Novos tempos
- Beto Scandiuzzi

- 8 de mai. de 2020
- 2 min de leitura
Por todos esses anos de andanças pela Argentina, um país que aprendi a admirar e onde tenho muitos amigos, nunca vi uma mulher na “parrilla” tomando conta do churrasco, uma típica paixão de “los hermanos”. Nem nas casas que frequentei nem em restaurantes. Melhor seria dizer que nunca havia visto porque uns meses atrás, quando ainda se podia viajar, me surpreendi na casa de um amigo vendo que quem cuidava do churrasco era a mulher.
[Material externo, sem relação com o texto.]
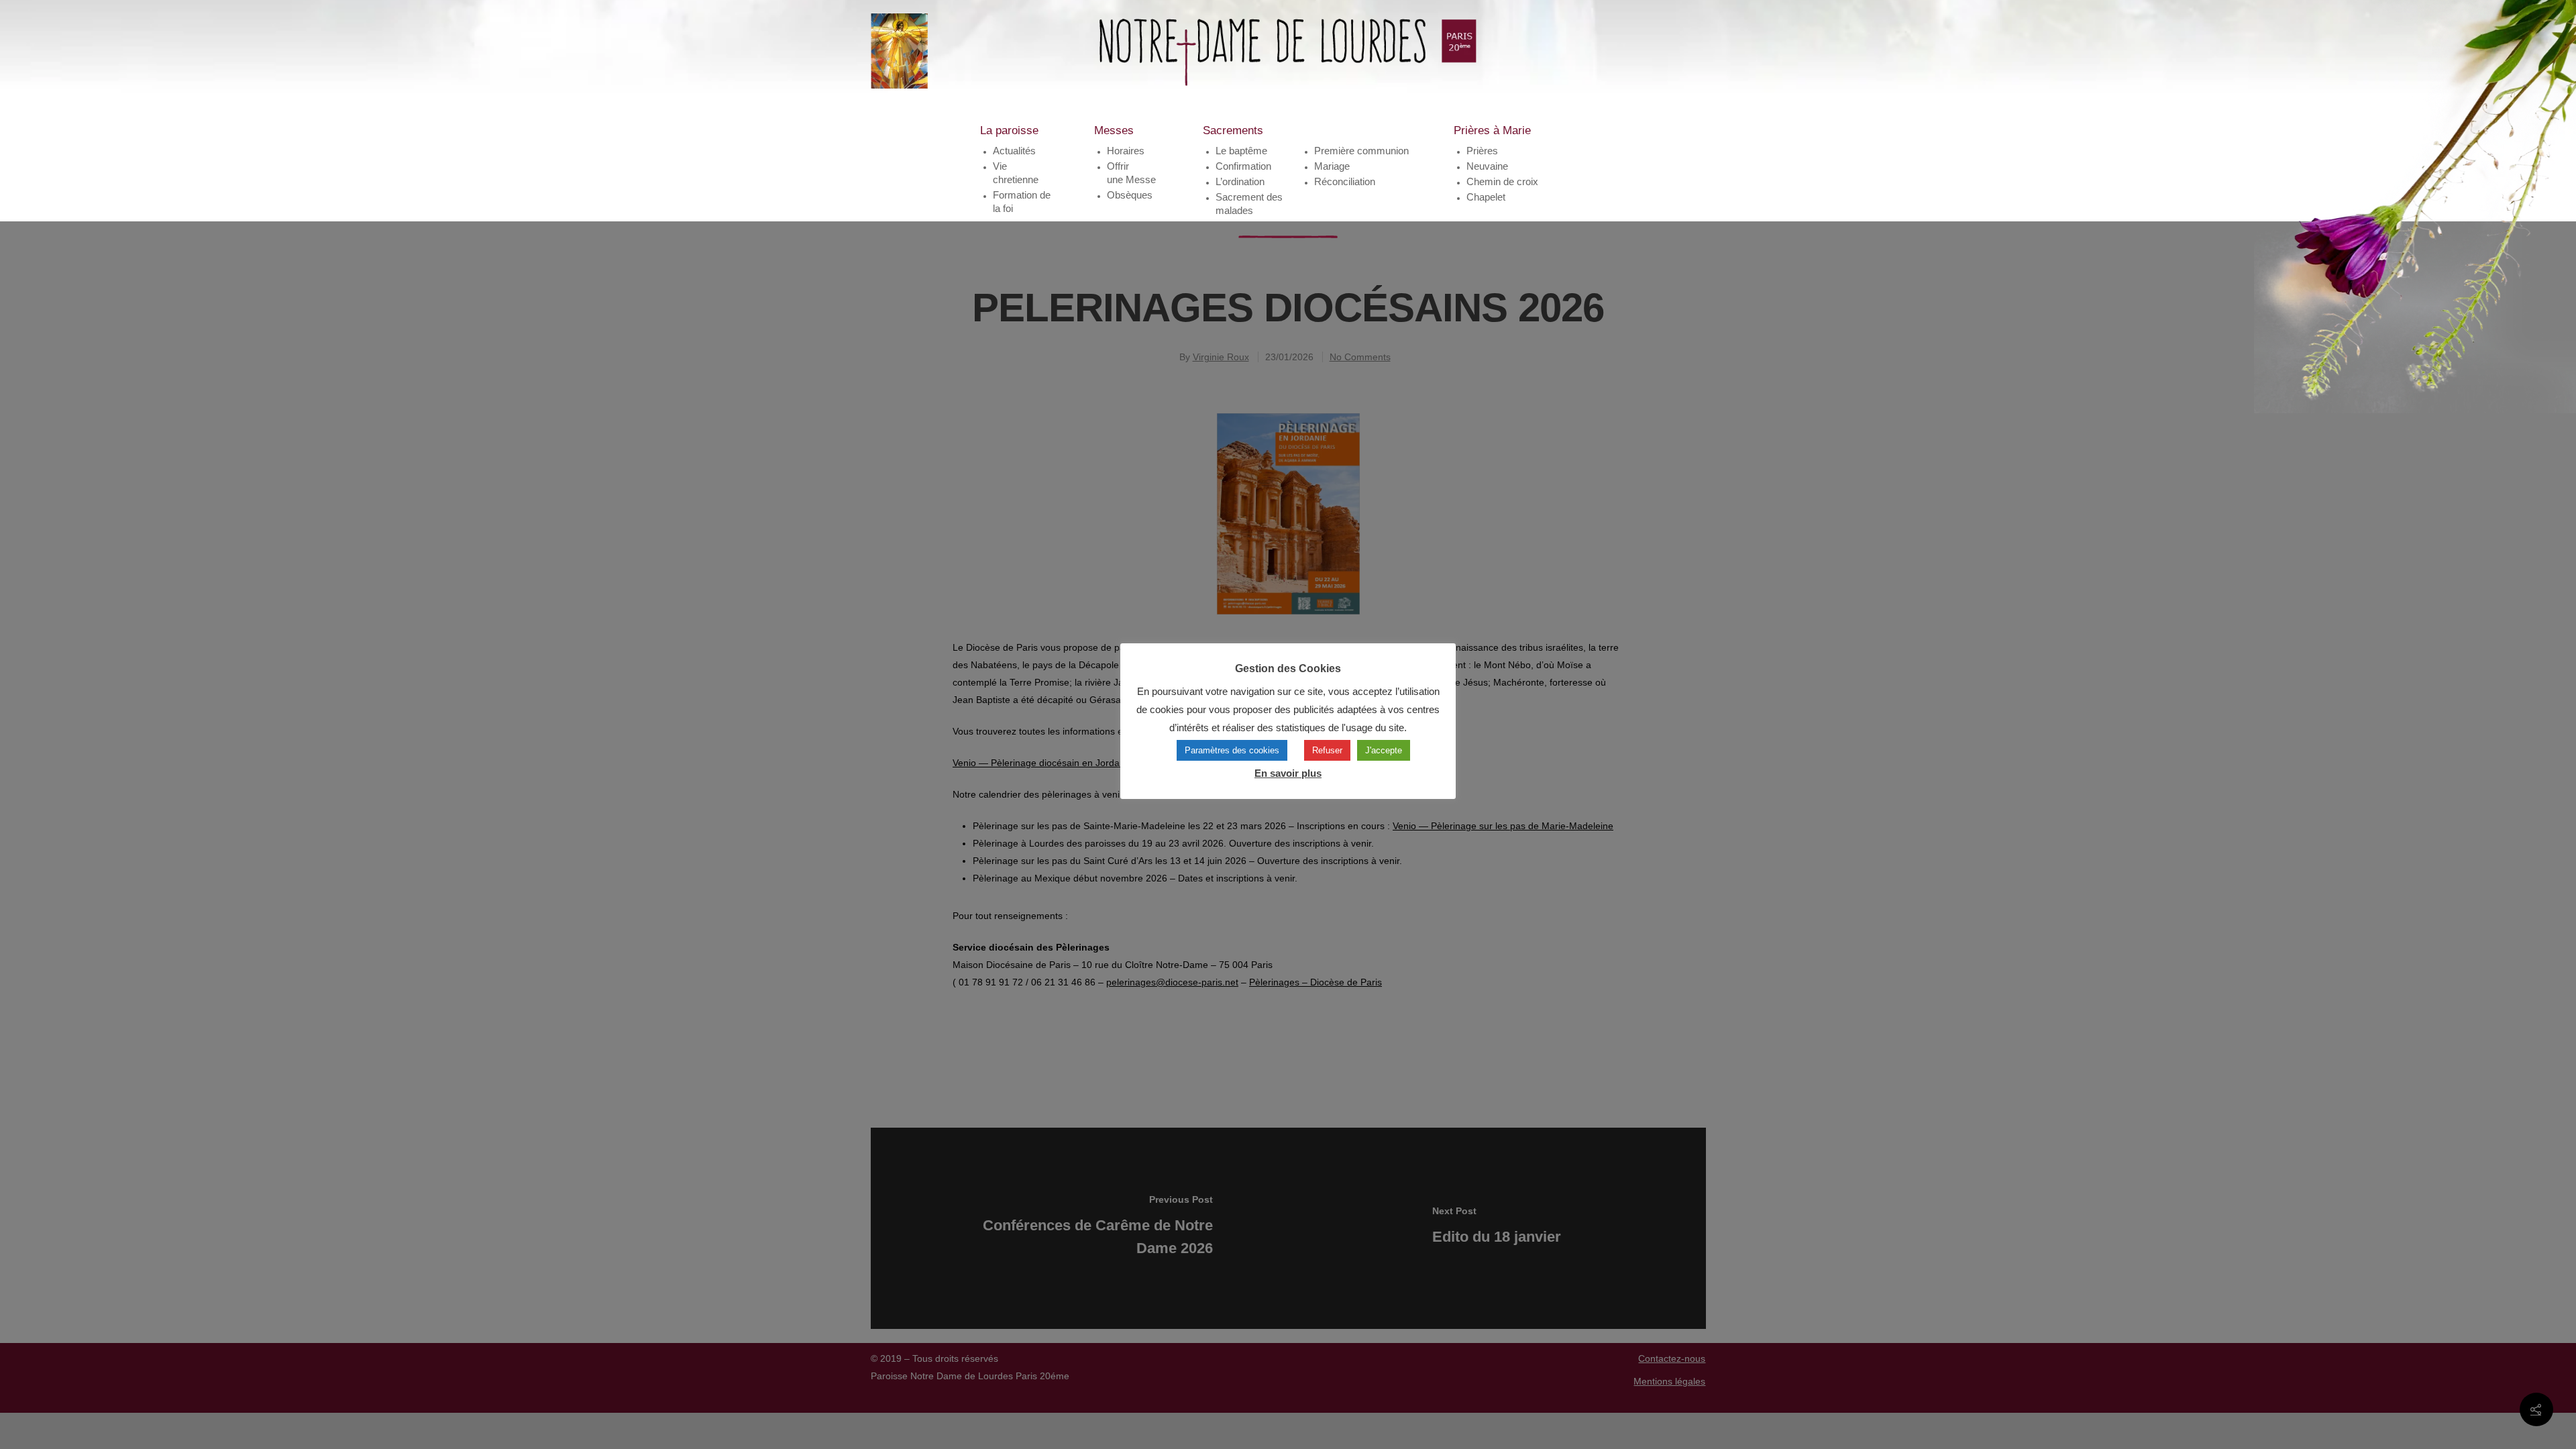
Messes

E ainda por cima jovenzinha, olhos azuis, toda maquiada e vestida a caráter com aquela roupa de “gaucha” com “bombacha” e chapéu.
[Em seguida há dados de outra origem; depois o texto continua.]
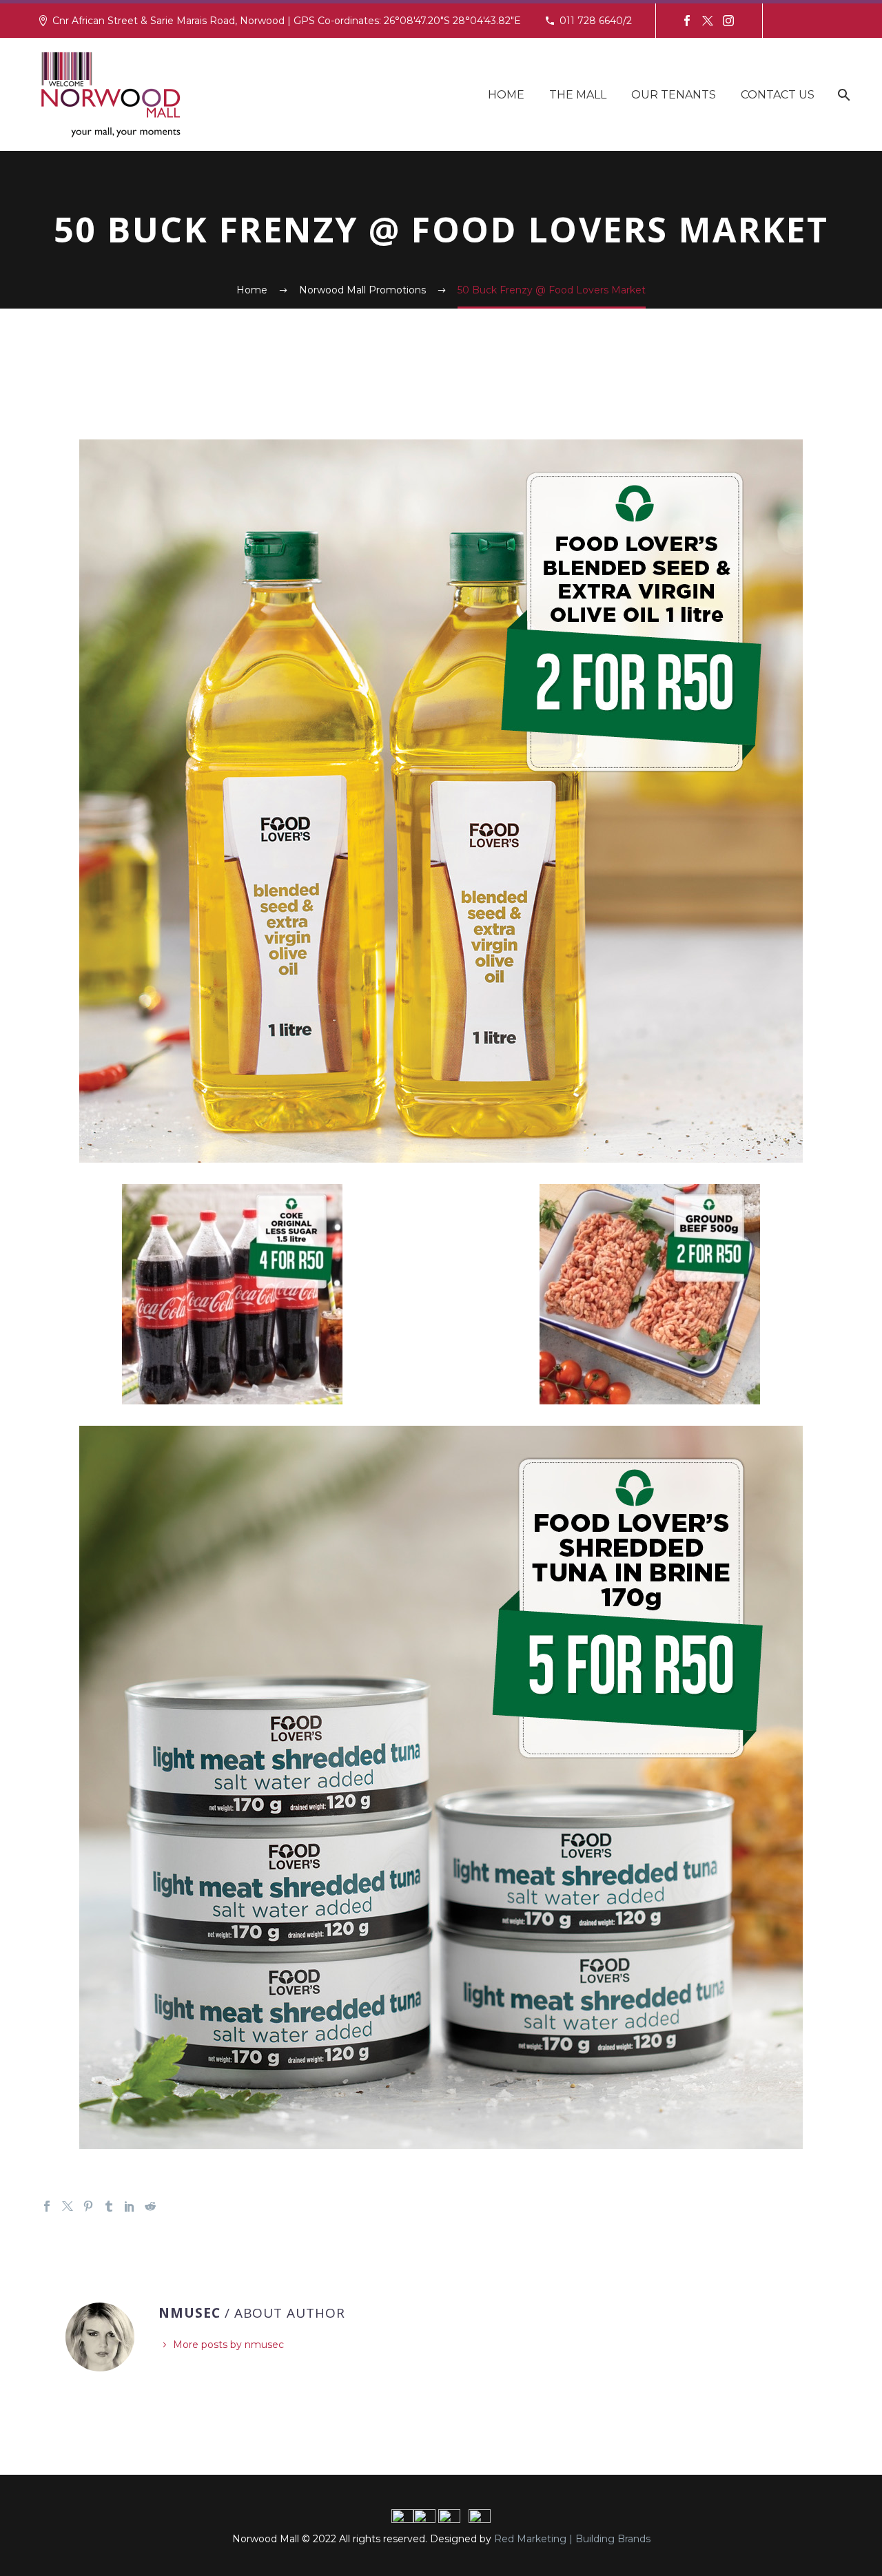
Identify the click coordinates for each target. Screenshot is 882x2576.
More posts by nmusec (228, 2344)
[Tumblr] (108, 2206)
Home (506, 94)
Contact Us (777, 94)
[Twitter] (707, 20)
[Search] (842, 94)
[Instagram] (728, 20)
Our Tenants (673, 94)
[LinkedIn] (129, 2206)
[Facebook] (687, 20)
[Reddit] (150, 2206)
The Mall (577, 94)
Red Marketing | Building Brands (572, 2539)
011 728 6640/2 (596, 20)
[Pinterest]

Havia que ver como se movimentava, gestos calculados, serenos, decididos de quem sabe o que está fazendo, a habilidade com as facas, na escolha da lenha, na preparação das brasas, no corte e tempero das carnes, a hora certa de tirá-la da “parrilla”, bem ou malpassada de acordo com o gosto de cada um. E com direito a indicar o melhor Malbec para acompanhar. Dizia ela que sua especialidade são as “entrañas”, que eu nunca gostei mesmo tendo provado alguma vez por insistênciados amigos.
Engraçado que dias depois, olhando a internet, me deparo com uma notícia que tratava do assunto. Dizia que na Argentina mais e mais mulheres tomam conta da “parrilla”, invadindo uma área até então exclusiva dos homens. A mulher do meu amigo não era exceção.
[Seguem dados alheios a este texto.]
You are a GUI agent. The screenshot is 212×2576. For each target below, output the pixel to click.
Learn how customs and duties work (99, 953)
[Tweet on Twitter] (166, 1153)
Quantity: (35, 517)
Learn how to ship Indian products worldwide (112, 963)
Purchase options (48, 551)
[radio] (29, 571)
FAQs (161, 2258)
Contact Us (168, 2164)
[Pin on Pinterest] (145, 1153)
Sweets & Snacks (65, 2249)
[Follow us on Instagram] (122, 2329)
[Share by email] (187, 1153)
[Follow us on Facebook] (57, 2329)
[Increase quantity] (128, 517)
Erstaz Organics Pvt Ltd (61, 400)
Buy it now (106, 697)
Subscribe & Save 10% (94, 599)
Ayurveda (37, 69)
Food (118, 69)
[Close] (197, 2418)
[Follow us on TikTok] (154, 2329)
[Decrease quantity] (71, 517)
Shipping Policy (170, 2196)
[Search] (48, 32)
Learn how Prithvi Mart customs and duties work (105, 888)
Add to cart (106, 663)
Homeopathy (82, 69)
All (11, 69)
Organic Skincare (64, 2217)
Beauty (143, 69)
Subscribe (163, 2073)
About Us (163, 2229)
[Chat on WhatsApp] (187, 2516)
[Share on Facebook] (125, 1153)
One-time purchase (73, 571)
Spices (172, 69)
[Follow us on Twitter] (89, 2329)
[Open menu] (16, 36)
Fiquei com essa coisa na cabeça por vários dias e conclui que não havia nada de raro com a esposa do meu amigo. Se as mulheres avançam nas “parrillas”, os homens também tomam conta do fogão e mostram suas habilidades em pratos sofisticados de dar água na boca.
Veja o caso dos meus genros, há anos os vejo cozinhando ou ajudando na cozinha tanto por prazer como porque entendem ser correto dividir com as esposas as tarefas da casa. Eles não são exceções nessa vida moderna. E sempre que os via na cozinha eu os olhava desconfiado, afinal mesmo sendo filho de um pai que sabia cozinhar, e bem, nunca me aventurei na cozinha. Nem para fritar um ovo. Por falta de gosto e, admito, por comodidade. Para desgosto da Vera o do Fefê.
Bem, acontece que nesses tempos de pandemia, de dias repetitivos, arrastados, intermináveis, sem muito o que fazer, estou tentando ajudar na cozinha. Já lavei alguns pratos, servi a mesa e me arrisquei no fogão. Aos poucos. Comecei fazendo o arroz, simples, branco e o resultado não é ruim. Não queimou nenhuma vez. E já fui elogiado.
É certo que falta muito para que eu me arrisque por pratos mais sofisticados como steak tartare, lagosta grelhada com alcaparras ou bobó de camarão, mas um dia, quem sabe, eu chego lá. Confesso que estou gostando e, por que não, pode ser que eu me torne no futuro um “chef”. Não para ser uma estrela de TV, não, mas para o gasto! Não justifica, mas compartilhar esses momentos nos ajuda a passar melhor tempos de incerteza e solidão na esperança de tempos melhores.